**WHAT THE TASK ASKS:** Write out the entries below once more, exactly.

# # # # # # #

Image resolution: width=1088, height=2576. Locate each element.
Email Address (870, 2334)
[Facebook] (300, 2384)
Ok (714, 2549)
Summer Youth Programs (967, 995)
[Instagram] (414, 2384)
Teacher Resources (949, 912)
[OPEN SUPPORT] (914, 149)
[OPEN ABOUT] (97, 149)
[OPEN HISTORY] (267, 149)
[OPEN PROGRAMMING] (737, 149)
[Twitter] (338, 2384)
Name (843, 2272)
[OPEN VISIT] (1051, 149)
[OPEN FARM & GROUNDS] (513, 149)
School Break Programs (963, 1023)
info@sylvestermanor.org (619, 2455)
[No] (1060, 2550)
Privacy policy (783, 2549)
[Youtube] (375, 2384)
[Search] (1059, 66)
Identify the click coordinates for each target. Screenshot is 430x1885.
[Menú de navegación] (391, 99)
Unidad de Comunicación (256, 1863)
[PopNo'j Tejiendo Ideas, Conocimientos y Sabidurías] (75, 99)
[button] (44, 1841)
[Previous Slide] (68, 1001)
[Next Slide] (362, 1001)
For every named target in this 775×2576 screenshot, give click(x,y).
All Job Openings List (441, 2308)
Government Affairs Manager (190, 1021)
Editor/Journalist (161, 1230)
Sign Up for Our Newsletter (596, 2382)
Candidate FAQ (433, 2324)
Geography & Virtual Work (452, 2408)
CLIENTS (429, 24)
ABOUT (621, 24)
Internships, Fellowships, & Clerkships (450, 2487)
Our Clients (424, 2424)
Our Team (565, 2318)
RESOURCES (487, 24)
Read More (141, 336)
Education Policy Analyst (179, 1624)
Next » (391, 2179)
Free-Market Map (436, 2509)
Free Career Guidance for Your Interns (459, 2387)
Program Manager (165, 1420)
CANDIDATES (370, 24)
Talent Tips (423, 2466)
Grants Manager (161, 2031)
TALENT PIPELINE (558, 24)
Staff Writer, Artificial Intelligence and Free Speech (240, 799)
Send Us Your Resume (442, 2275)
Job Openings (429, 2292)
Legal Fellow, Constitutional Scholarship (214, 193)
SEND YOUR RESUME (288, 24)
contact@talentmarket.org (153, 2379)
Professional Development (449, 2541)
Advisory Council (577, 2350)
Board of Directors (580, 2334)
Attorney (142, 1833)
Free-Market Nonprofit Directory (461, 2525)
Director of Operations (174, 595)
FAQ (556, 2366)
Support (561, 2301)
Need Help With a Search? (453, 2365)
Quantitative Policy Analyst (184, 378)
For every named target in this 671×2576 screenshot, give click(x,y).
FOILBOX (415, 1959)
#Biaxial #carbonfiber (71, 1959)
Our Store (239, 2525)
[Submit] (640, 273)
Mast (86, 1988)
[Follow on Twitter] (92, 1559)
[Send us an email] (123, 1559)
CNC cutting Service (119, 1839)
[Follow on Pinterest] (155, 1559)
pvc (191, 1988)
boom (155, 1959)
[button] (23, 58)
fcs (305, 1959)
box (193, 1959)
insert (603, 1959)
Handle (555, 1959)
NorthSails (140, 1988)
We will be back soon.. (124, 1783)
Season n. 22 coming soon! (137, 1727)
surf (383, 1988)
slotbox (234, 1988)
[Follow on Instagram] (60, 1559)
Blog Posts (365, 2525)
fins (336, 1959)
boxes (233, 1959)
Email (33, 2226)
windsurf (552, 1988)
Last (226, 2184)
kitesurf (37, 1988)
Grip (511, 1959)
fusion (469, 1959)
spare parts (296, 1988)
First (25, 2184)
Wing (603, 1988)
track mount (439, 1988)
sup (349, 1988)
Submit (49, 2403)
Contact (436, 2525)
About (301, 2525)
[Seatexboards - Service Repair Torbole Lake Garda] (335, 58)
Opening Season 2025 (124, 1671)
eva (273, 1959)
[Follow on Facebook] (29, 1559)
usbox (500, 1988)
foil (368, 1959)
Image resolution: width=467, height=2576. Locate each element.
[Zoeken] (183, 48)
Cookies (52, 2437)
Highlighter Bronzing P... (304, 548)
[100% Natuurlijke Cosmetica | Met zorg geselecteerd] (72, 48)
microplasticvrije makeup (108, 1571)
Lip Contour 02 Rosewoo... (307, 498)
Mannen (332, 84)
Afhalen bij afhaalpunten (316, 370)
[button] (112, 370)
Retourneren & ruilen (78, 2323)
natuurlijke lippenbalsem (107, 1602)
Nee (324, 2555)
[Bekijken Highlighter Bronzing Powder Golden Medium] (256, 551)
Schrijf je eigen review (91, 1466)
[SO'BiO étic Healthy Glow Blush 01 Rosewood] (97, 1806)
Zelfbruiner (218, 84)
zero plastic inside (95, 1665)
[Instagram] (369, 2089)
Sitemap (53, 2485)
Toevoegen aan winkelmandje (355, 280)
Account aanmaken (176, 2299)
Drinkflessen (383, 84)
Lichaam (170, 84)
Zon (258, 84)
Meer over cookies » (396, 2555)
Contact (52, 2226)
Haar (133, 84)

# # # # # # #

**WRITTEN ANSWER:**
Image resolution: width=1088, height=2576. Locate each element.
Email Address (870, 2334)
[Facebook] (300, 2384)
Ok (714, 2549)
Summer Youth Programs (967, 995)
[Instagram] (414, 2384)
Teacher Resources (949, 912)
[OPEN SUPPORT] (914, 149)
[OPEN ABOUT] (97, 149)
[OPEN HISTORY] (267, 149)
[OPEN PROGRAMMING] (737, 149)
[Twitter] (338, 2384)
Name (843, 2272)
[OPEN VISIT] (1051, 149)
[OPEN FARM & GROUNDS] (513, 149)
School Break Programs (963, 1023)
info@sylvestermanor.org (619, 2455)
[No] (1060, 2550)
Privacy policy (783, 2549)
[Youtube] (375, 2384)
[Search] (1059, 66)
Identify the click coordinates for each target. Screenshot is 430x1885.
[Menú de navegación] (391, 99)
Unidad de Comunicación (256, 1863)
[PopNo'j Tejiendo Ideas, Conocimientos y Sabidurías] (75, 99)
[button] (44, 1841)
[Previous Slide] (68, 1001)
[Next Slide] (362, 1001)
For every named target in this 775×2576 screenshot, give click(x,y).
All Job Openings List (441, 2308)
Government Affairs Manager (190, 1021)
Editor/Journalist (161, 1230)
Sign Up for Our Newsletter (596, 2382)
Candidate FAQ (433, 2324)
Geography & Virtual Work (452, 2408)
CLIENTS (429, 24)
ABOUT (621, 24)
Internships, Fellowships, & Clerkships (450, 2487)
Our Clients (424, 2424)
Our Team (565, 2318)
RESOURCES (487, 24)
Read More (141, 336)
Education Policy Analyst (179, 1624)
Next » (391, 2179)
Free-Market Map (436, 2509)
Free Career Guidance for Your Interns (459, 2387)
Program Manager (165, 1420)
CANDIDATES (370, 24)
Talent Tips (423, 2466)
Grants Manager (161, 2031)
TALENT PIPELINE (558, 24)
Staff Writer, Artificial Intelligence and Free Speech (240, 799)
Send Us Your Resume (442, 2275)
Job Openings (429, 2292)
Legal Fellow, Constitutional Scholarship (214, 193)
SEND YOUR RESUME (288, 24)
contact@talentmarket.org (153, 2379)
Professional Development (449, 2541)
Advisory Council (577, 2350)
Board of Directors (580, 2334)
Attorney (142, 1833)
Free-Market Nonprofit Directory (461, 2525)
Director of Operations (174, 595)
FAQ (556, 2366)
Support (561, 2301)
Need Help With a Search? (453, 2365)
Quantitative Policy Analyst (184, 378)
For every named target in this 671×2576 screenshot, give click(x,y).
FOILBOX (415, 1959)
#Biaxial #carbonfiber (71, 1959)
Our Store (239, 2525)
[Submit] (640, 273)
Mast (86, 1988)
[Follow on Twitter] (92, 1559)
[Send us an email] (123, 1559)
CNC cutting Service (119, 1839)
[Follow on Pinterest] (155, 1559)
pvc (191, 1988)
boom (155, 1959)
[button] (23, 58)
fcs (305, 1959)
box (193, 1959)
insert (603, 1959)
Handle (555, 1959)
NorthSails (140, 1988)
We will be back soon.. (124, 1783)
Season n. 22 coming soon! (137, 1727)
surf (383, 1988)
slotbox (234, 1988)
[Follow on Instagram] (60, 1559)
Blog Posts (365, 2525)
fins (336, 1959)
boxes (233, 1959)
Email (33, 2226)
windsurf (552, 1988)
Last (226, 2184)
kitesurf (37, 1988)
Grip (511, 1959)
fusion (469, 1959)
spare parts (296, 1988)
First (25, 2184)
Wing (603, 1988)
track mount (439, 1988)
sup (349, 1988)
Submit (49, 2403)
Contact (436, 2525)
About (301, 2525)
[Seatexboards - Service Repair Torbole Lake Garda] (335, 58)
Opening Season 2025 (124, 1671)
eva (273, 1959)
[Follow on Facebook] (29, 1559)
usbox (500, 1988)
foil (368, 1959)
Image resolution: width=467, height=2576. Locate each element.
[Zoeken] (183, 48)
Cookies (52, 2437)
Highlighter Bronzing P... (304, 548)
[100% Natuurlijke Cosmetica | Met zorg geselecteerd] (72, 48)
microplasticvrije makeup (108, 1571)
Lip Contour 02 Rosewoo... (307, 498)
Mannen (332, 84)
Afhalen bij afhaalpunten (316, 370)
[button] (112, 370)
Retourneren & ruilen (78, 2323)
natuurlijke lippenbalsem (107, 1602)
Nee (324, 2555)
[Bekijken Highlighter Bronzing Powder Golden Medium] (256, 551)
Schrijf je eigen review (91, 1466)
[SO'BiO étic Healthy Glow Blush 01 Rosewood] (97, 1806)
Zelfbruiner (218, 84)
zero plastic inside (95, 1665)
[Instagram] (369, 2089)
Sitemap (53, 2485)
Toevoegen aan winkelmandje (355, 280)
Account aanmaken (176, 2299)
Drinkflessen (383, 84)
Lichaam (170, 84)
Zon (258, 84)
Meer over cookies » (396, 2555)
Contact (52, 2226)
Haar (133, 84)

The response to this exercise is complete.